World Cup Cooling Breaks Should Be Decided Game by Game, Says Van Dijk

Sports

Virgil van Dijk has added his voice to the growing chorus of criticism over FIFA’s mandatory cooling breaks at the 2026 World Cup, arguing that the three-minute pauses should be decided on a game-by-game basis rather than imposed uniformly across every match.

The Netherlands captain spoke after his team’s 2-2 draw against Japan on Sunday, expressing frustration with the blanket policy that has become one of the tournament’s most divisive talking points. His comments echo concerns raised by players, coaches, and pundits alike — that the breaks, ostensibly designed to protect players from extreme heat, are disrupting the rhythm of matches and serving as little more than a vehicle for advertising.

A Question of Necessity

FIFA introduced the mandatory hydration breaks as a safety measure, citing the expected extreme temperatures across host nations the United States and Mexico during the northern hemisphere summer. Each half of every World Cup match now includes a three-minute pause at approximately the 30-minute mark, during which players are required to take on fluids and cooling measures.

Van Dijk does not dispute that heat can be a genuine hazard. His objection is more nuanced: the breaks should be calibrated to actual conditions rather than applied as a one-size-fits-all mandate.

“Hydration breaks are a bit interesting, because I was obviously watching almost all the games up until today, and every time going to commercial is a bit … Not really that I like it,” the defender said. “If it’s really hot, obviously, it would be good to put them in. But I think you have to look at it in every game, separately, in my opinion.”

Tactical Implications

Beyond the commercial concerns, coaches and analysts have noted that the cooling breaks have introduced a significant tactical dimension to matches. The three-minute pause gives coaching staffs time to review footage, send down tactical adjustments, and reorganise formations — something that would be impossible during normal play.

Former Chelsea Women’s manager Emma Hayes has been among the most vocal critics on this front. She argued that football’s beauty lies partly in its continuity — the fact that, unlike American sports such as the NBA or NFL, the game flows without regular interruptions that allow coaches to intervene.

“One of the beautiful things about football has always been that there is one break,” Hayes said. “It’s not like the NBA or NFL… it’s a coach’s game this World Cup, and you’ll have analysts sending down three or four clips with tactical adaptations.”

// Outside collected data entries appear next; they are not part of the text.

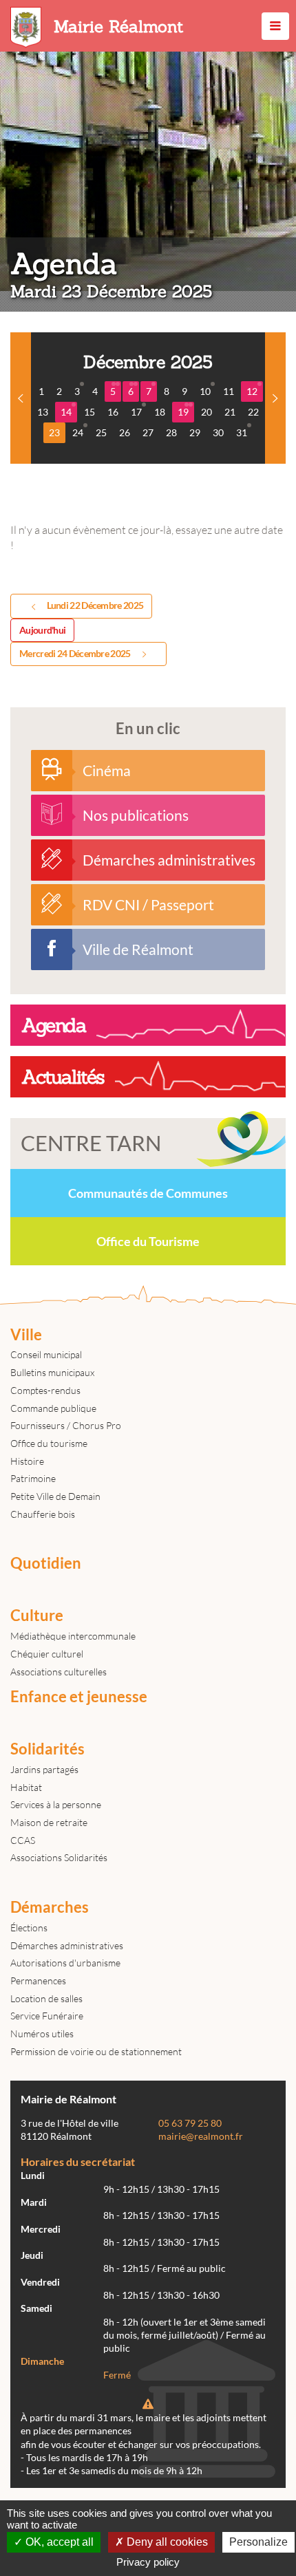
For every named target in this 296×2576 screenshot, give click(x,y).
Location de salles (46, 1998)
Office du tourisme (48, 1443)
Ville (26, 1335)
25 (101, 432)
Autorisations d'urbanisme (65, 1962)
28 (171, 432)
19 (183, 412)
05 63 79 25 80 (190, 2123)
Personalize (258, 2542)
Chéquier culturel (46, 1654)
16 (112, 412)
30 (218, 432)
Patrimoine (33, 1478)
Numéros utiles (42, 2033)
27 (148, 432)
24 (77, 432)
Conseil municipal (46, 1354)
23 (54, 432)
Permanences (38, 1980)
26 (124, 432)
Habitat (26, 1787)
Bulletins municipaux (52, 1372)
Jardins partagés (44, 1769)
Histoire (27, 1461)
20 (206, 412)
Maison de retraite (48, 1822)
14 (66, 412)
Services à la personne (55, 1804)
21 (229, 412)
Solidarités (47, 1749)
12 (251, 391)
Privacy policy (148, 2562)
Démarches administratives (66, 1945)
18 (159, 412)
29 (194, 432)
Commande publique (53, 1408)
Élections (28, 1927)
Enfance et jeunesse (78, 1697)
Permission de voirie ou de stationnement (96, 2051)
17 (136, 412)
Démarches (49, 1907)
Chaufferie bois (42, 1514)
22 (253, 412)
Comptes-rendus (45, 1390)
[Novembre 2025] (20, 398)
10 (205, 391)
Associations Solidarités (58, 1857)
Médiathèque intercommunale (73, 1636)
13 (42, 412)
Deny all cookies (166, 2542)
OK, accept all (58, 2542)
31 (241, 432)
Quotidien (45, 1563)
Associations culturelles (58, 1671)
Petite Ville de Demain (55, 1496)
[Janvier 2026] (275, 398)
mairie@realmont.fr (200, 2136)
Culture (36, 1615)
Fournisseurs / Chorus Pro (65, 1425)
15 (89, 412)
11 (228, 391)
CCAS (22, 1840)
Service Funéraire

Germany coach Julian Nagelsmann inadvertently illustrated the point after his side’s match, noting that the three-minute pause had helped his team regroup tactically after conceding an equaliser. Carlo Ancelotti, managing Brazil, similarly used a cooling break during the match against Morocco to shift Lucas Paqueta into a more central role, a change that helped Brazil regain momentum.

Commercial Motivations

The suspicion that the breaks serve commercial interests as much as medical ones has been persistent throughout the tournament. Former Arsenal and England striker Ian Wright was blunt in his assessment.

“I just feel like it’s another way to get adverts into it… they’ve used the fact it’s for the players and for the hydration, not for me,” Wright said.

The concern is not unfounded. Each cooling break provides a natural window for broadcasters to cut to advertisements — a valuable commodity in a tournament that generates billions in television revenue. Whether the breaks are genuinely driven by player welfare or by commercial imperatives remains a matter of debate.

A Broader Conversation

The cooling break controversy touches on a wider tension in modern football between tradition and innovation, between the sport’s organic rhythms and the commercial pressures that increasingly shape its structure. The 2026 World Cup, the first to feature 48 teams and the first to span three countries, has already been a laboratory for change. Mandatory cooling breaks are simply the latest experiment.

Van Dijk’s suggestion — that each match’s conditions should determine whether a break is necessary — strikes a reasonable middle ground. A Group E clash between Ivory Coast and Ecuador in Philadelphia may face different temperature realities than a match played in the cooler climes of Seattle or Toronto. Treating every game identically, regardless of actual weather conditions, risks undermining both the integrity of the competition and the viewer experience.

As the tournament progresses, the debate is unlikely to fade. If anything, it will intensify as the stakes rise and the margins between victory and defeat narrow. Whether FIFA will heed the criticism — or whether the breaks will become a permanent fixture of the modern World Cup — remains to be seen.